Nem os socorristas voluntários esperavam, há quatro meses, que estariam a ir e vir da linha da frente de uma batalha de tanques brutal, ao som de mísseis e bombardeamentos.
“Nunca vi tamanha tragédia humana antes. Sofrimento absolutamente desnecessário”, disse Elena Bulakhtina, uma médica canadiana nascida na Rússia que se juntou ao Primeiro Hospital Móvel Voluntário de Pirogov, um grupo de profissionais de saúde civis dedicados a prestar cuidados médicos na linha da frente.
O principal trabalho do hospital, agora, é “estabilizar” os feridos da zona de batalha à volta da cidade de Popasna, na região de Luhansk, para que possam ser transferidos para hospitais maiores no Oeste da Ucrânia, mais longe dos confrontos principais.
“Qualquer russo que possa fazer algo em concreto para ajudar a Ucrânia, não apenas estar sentado no Facebook… devia fazer algo”, disse.
O passaporte canadiano de Bulakhtina significa que ela pode entrar na Ucrânia – algo que estaria impedida de fazer enquanto russa.
A sua chefe, Svitlana Druzenko, disse: “Quando a guerra tinha acabado de começar, questionei quantas mortes traria. E agora vejo que o número de vítimas é simplesmente enorme… Pessoas estão a morrer – e morrem em todas as cidades.”

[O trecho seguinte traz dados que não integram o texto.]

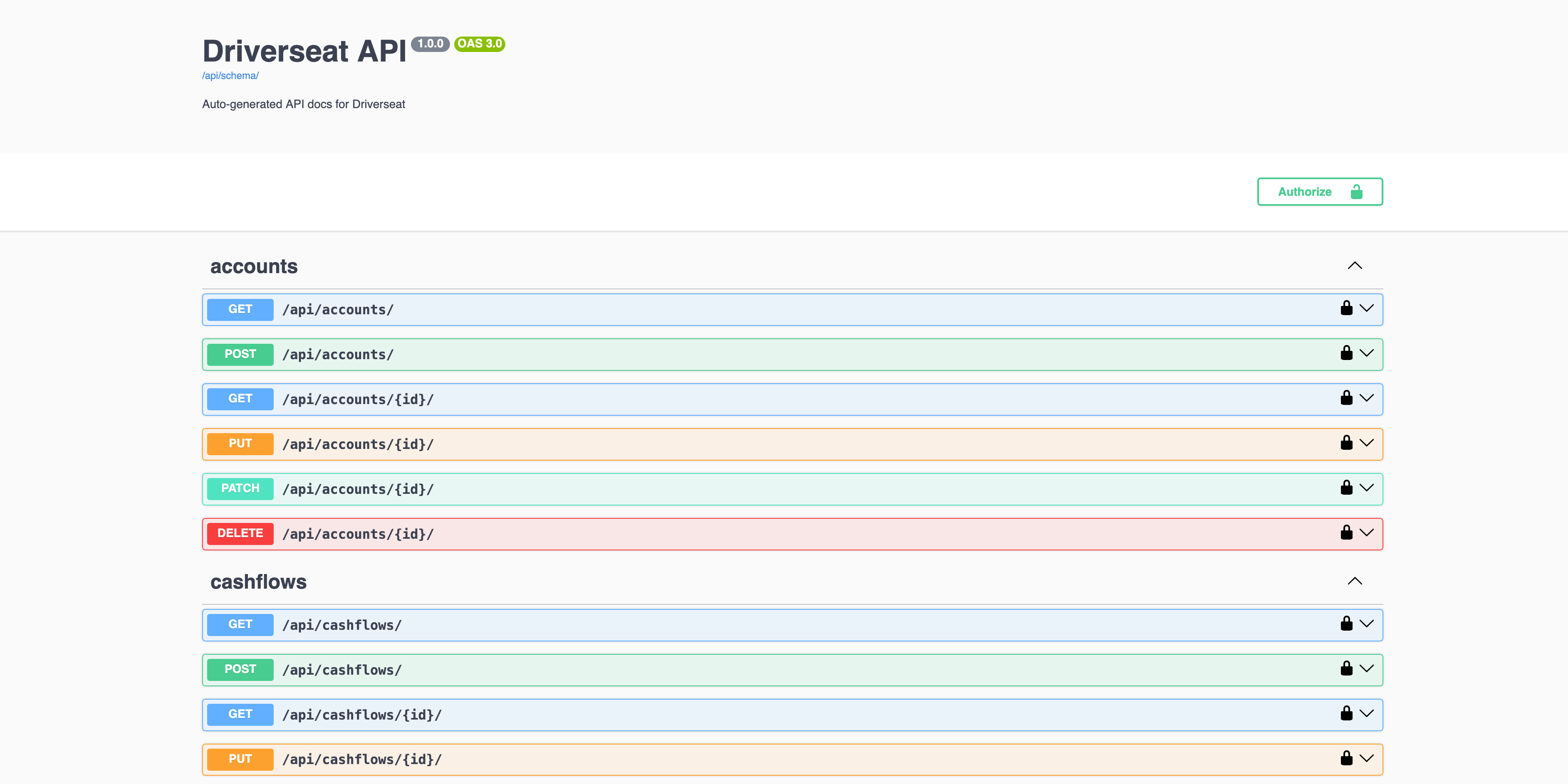Click the accounts tag heading
The image size is (1568, 784).
tap(254, 266)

A enorme dimensão da linha da frente que se estende por centenas de quilómetros levou os recursos da Ucrânia ao limite. Algumas das ambulâncias que chegam ao hospital são alemãs ou polacas, em segunda mão. A alguns metros de distância da entrada das urgências, uma porta de madeira usada como maca está coberta de sangue seco.

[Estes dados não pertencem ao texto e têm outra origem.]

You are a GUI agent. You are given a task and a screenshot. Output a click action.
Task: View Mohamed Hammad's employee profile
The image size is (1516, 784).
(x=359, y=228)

“Nós viemos do inferno”, disse Igor, um soldado coberto de lama, visivelmente exausto, que se juntou ao combate uns dias depois de a invasão começar em Fevereiro. Igor está entre o grupo de soldados diagnosticados com trauma de guerra, ou perturbação de stress pós-traumático, à espera para ser evacuado do hospital.
“Eles atacaram-nos com tudo – artilharia, aviões –, havia bombardeamentos em todo o lado, dia e noite,” disse. “Nós estivemos na batalha durante quase seis dias. Popasna está completamente destruída.”
A Rússia enviou dezenas de milhares de tropas para a Ucrânia a 24 de Fevereiro, no que chamou “operação especial” para desmilitarizar e “desnazificar” o país vizinho. A Ucrânia e os seus aliados consideram este um pretexto sem fundamento para uma guerra de conquista.
Alessandro, outro soldado, aproveita a espera para uma videochamada com a neta, que conseguiu fugir para a Polónia. “A minha família está segura lá enquanto nós passamos por isto.”
Uma ambulância tem de evacuar dois combatentes num espaço que normalmente apenas comporta um paciente. Um tem uma lesão provocada por estilhaços na coluna. Os médicos dizem que não corre perigo de vida, mas pode perder a função dos braços e pernas.
A cerca de 70 quilómetros a noroeste de Bakhmut, a voluntária Aleksandra Pohranychna, de 20 anos, não tem sequer uma ambulância. É a única socorrista a servir a sua unidade, e espera na cidade de Sviatohirsk até que os soldados a levem para a frente ou tragam os feridos até ela. “Eu decidi juntar-me e ajudar”, diz. “Temos de o fazer.”
Em Lviv, no Oeste da Ucrânia, o pai de Aleksandra deu-lhe dinheiro para comprar equipamento de protecção pessoal – mas a mãe deixou de falar com ela. No braço, tem uma tatuagem do brasão ucraniano com uma citação da poetisa ucraniana Lesya Ukrainka: “Tenho no meu coração algo que nunca morrerá.”